As três primeiras Ações Constitucionais em matéria ambiental propostas no STF pela PGR em 2010

Já no primeiro mês deste ano a Procuradoria da República utilizou-se de três ações constitucional cujo tema central é a defesa da meio ambiente.

No dia 08/01, a procuradora-geral da República em exercício, Sandra Cureau, ajuizou Ação Direta de Inconstitucionalidade (ADI 4367) no Supremo Tribunal Federal contra dispositivo da Lei Federal n. 4.771/65 que permite aos proprietários rurais a desoneração do dever de manter em sua propriedade reservas florestais legais, mediante doação de área de terra localizada no interior de unidade de conservação, pendente de regularização fundiária.

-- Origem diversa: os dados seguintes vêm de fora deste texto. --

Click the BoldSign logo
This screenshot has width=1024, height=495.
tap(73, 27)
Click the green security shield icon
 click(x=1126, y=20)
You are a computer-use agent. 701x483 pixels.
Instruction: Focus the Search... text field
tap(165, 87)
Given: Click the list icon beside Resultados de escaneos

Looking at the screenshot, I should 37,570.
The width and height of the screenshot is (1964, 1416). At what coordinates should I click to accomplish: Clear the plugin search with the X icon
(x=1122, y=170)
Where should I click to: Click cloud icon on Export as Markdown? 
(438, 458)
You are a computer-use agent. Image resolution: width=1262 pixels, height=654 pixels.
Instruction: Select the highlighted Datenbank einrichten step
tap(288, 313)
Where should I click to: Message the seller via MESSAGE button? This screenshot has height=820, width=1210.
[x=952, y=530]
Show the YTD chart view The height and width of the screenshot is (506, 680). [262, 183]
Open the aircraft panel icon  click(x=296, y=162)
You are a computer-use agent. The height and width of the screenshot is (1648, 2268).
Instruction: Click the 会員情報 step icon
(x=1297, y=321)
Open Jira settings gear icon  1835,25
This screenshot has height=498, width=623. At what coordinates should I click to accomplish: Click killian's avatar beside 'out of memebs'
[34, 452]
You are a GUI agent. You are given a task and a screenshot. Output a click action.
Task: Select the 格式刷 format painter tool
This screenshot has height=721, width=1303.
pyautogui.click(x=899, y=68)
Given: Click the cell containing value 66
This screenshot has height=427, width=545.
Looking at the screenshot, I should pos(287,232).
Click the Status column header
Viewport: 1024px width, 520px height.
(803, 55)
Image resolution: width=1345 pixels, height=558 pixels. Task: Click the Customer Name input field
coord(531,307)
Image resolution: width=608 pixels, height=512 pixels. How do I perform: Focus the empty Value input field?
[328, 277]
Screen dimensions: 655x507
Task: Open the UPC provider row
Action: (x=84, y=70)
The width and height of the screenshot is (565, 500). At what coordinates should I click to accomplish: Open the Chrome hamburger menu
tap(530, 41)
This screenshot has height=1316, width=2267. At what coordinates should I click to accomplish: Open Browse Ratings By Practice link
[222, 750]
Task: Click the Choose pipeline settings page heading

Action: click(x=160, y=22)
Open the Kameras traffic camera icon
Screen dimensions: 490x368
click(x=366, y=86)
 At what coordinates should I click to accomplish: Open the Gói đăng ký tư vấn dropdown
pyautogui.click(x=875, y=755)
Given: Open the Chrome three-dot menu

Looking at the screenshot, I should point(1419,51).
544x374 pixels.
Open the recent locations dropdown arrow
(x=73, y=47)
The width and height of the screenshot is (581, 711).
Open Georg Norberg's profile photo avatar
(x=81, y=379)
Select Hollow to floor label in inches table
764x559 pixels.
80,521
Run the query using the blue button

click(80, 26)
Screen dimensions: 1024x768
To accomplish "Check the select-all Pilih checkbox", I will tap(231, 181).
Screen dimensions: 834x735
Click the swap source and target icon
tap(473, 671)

O texto está previsto no parágrafo 6º do art. 44 da Lei 4.771/65, com a redação dada pela Lei 11.428, de 22 de dezembro de 2006.

De acordo com a procuradora-geral, o dispositivo legal questionado configura verdadeiro retrocesso legislativo na proteção do direito fundamental ao meio ambiente ecologicamente equilibrado, na medida em que as demais modalidades de espaços territoriais especialmente protegidos não suprem a função ecológica da reserva legal.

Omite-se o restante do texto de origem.